Cette double annonce - désarmement et redéfinition des missions vers le stationnement – va faire du mal à Colombes. Elle n’est d’ailleurs absolument pas suivie dans les autres villes socialistes
de banlieue (Clichy, par exemple) qui ont créé et développé une véritable Police Municipale. Ca m’étonnerait qu’Asnières nous emboîte le pas.
A Colombes, la Police Municipale devait bien sûr être reprise en main. Elle n’avait pas réellement de missions définies et son champ d’action restait confus par rapport aux ASVP. Il fallait donc
attribuer à chacun un rôle précis dans le cadre d’une politique générale de sécurité municipale en partenariat avec la Police Nationale, et avec en ligne de mire : les véritables problèmes de
sécurité que Colombes continue à vivre.

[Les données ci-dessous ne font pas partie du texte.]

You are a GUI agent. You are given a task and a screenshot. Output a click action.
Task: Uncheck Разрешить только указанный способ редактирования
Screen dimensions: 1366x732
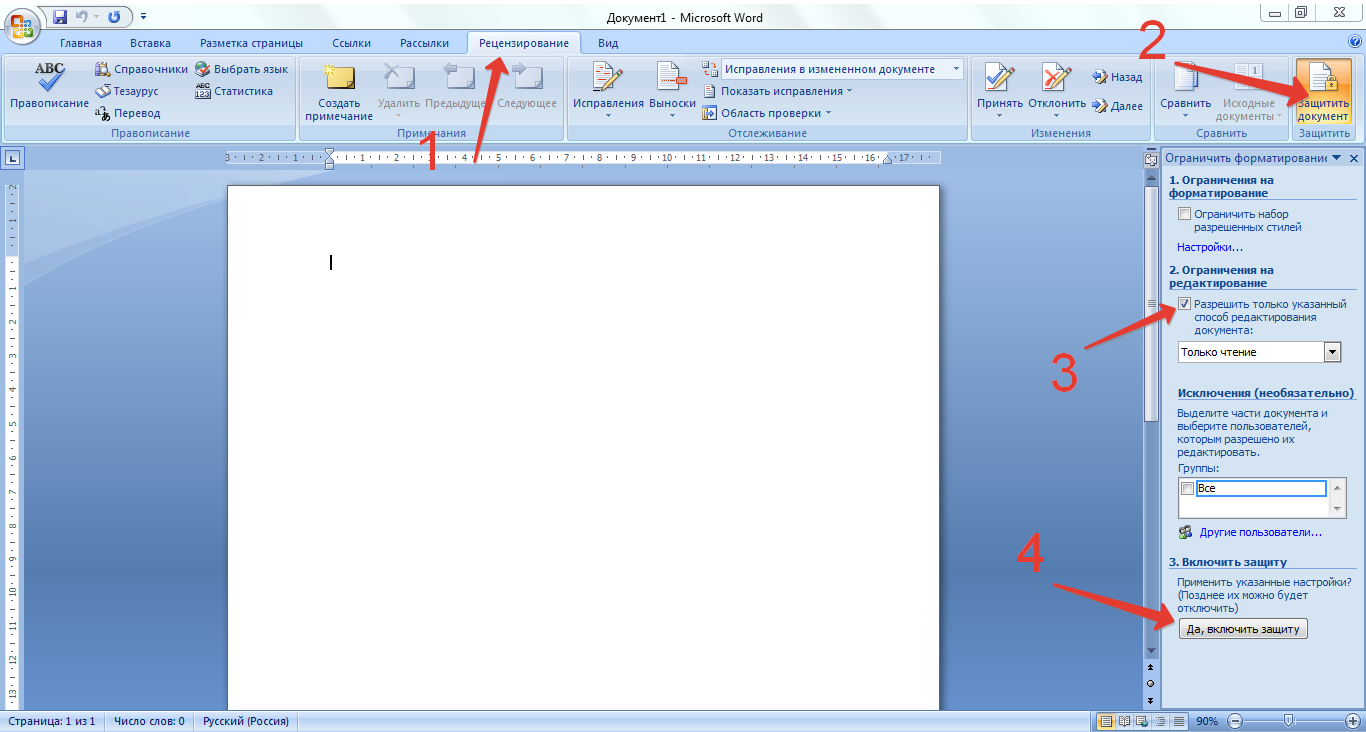[x=1185, y=304]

Qu’en est-il des trafiquants qui campent devant certains immeubles et rendent la vie impossible – euphémisme – à leurs habitants ? Qu’en est-il des
quartiers qui ne voient jamais de policiers que lors d’interventions aussi musclées que rares ? Qu’en est-il des zones de non-droit que jamais aucun policier ne parcourt régulièrement ? Qu’en
est-il des agressions subies par les élèves et les enseignants dans leur propre collège ?

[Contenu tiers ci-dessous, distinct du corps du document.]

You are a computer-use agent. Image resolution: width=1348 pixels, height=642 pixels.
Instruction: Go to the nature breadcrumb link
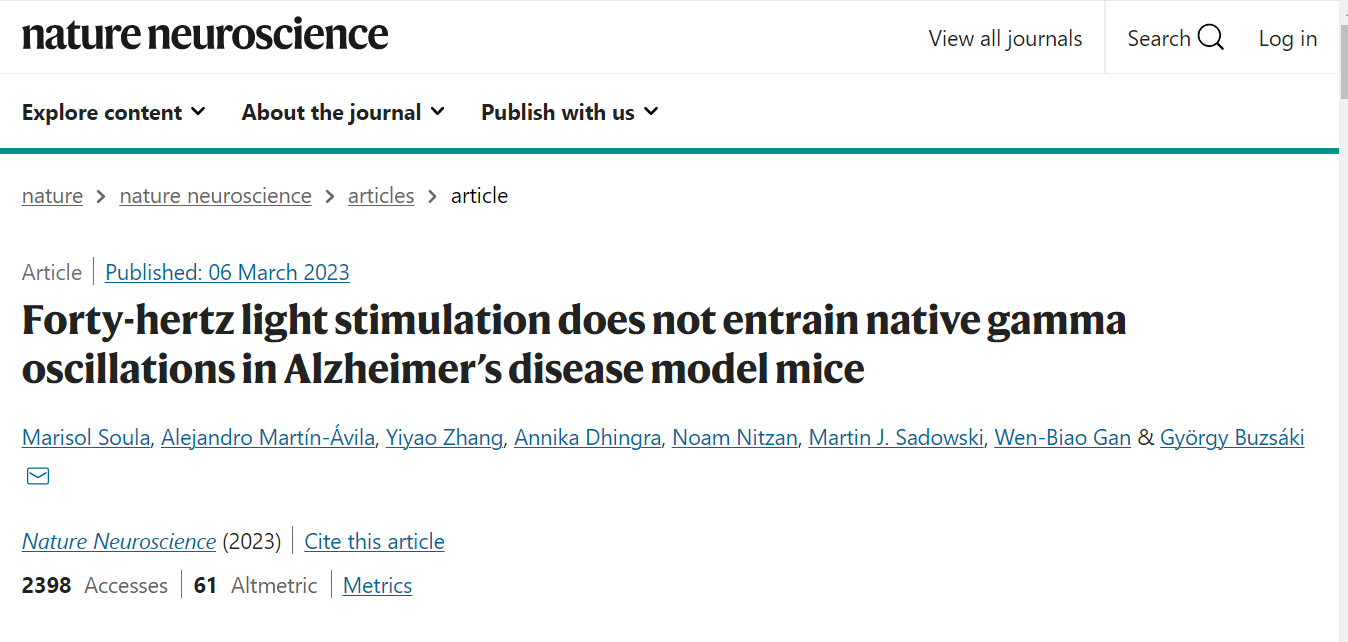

Cette décision doit sembler bien insupportable à tous ceux pour qui la sécurité, pourtant premier des droits, reste une obsession quotidienne.

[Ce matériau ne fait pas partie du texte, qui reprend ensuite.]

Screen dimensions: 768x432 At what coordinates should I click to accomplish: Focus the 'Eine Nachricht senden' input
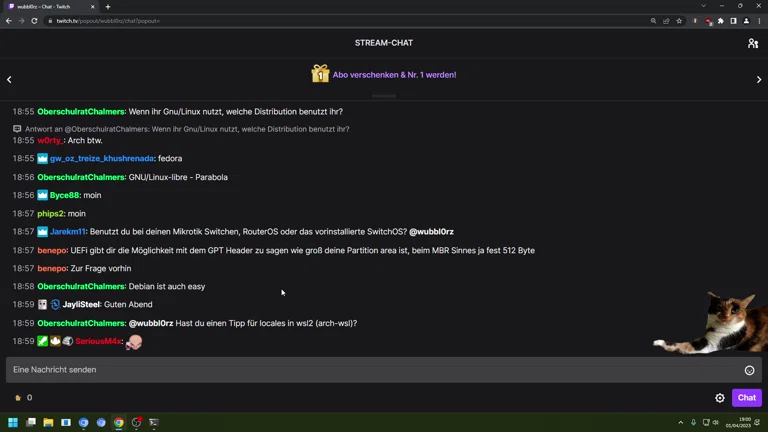point(370,370)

Nous avions, lors de la campagne, proposé de mieux employer les différents services de sécurité, Police Municipale et ASVP, pour les concentrer à l’îlotage (en tant que Police de Quartiers) pour
les premiers et à la surveillance de la voie publique (circulation, stationnement, écoles, squares) pour les seconds. Cette logique permettait un meilleur quadrillage de la ville et une plus
grande proximité avec les Colombiens, en sollicitant leur présence au sein des assemblées de quartiers pour échanger avec les habitants et créer une dynamique collective de sécurisation.
Après cette double annonce de Philippe Sarre, ce beau projet semble enterré avec cette mesure illogique et irresponsable.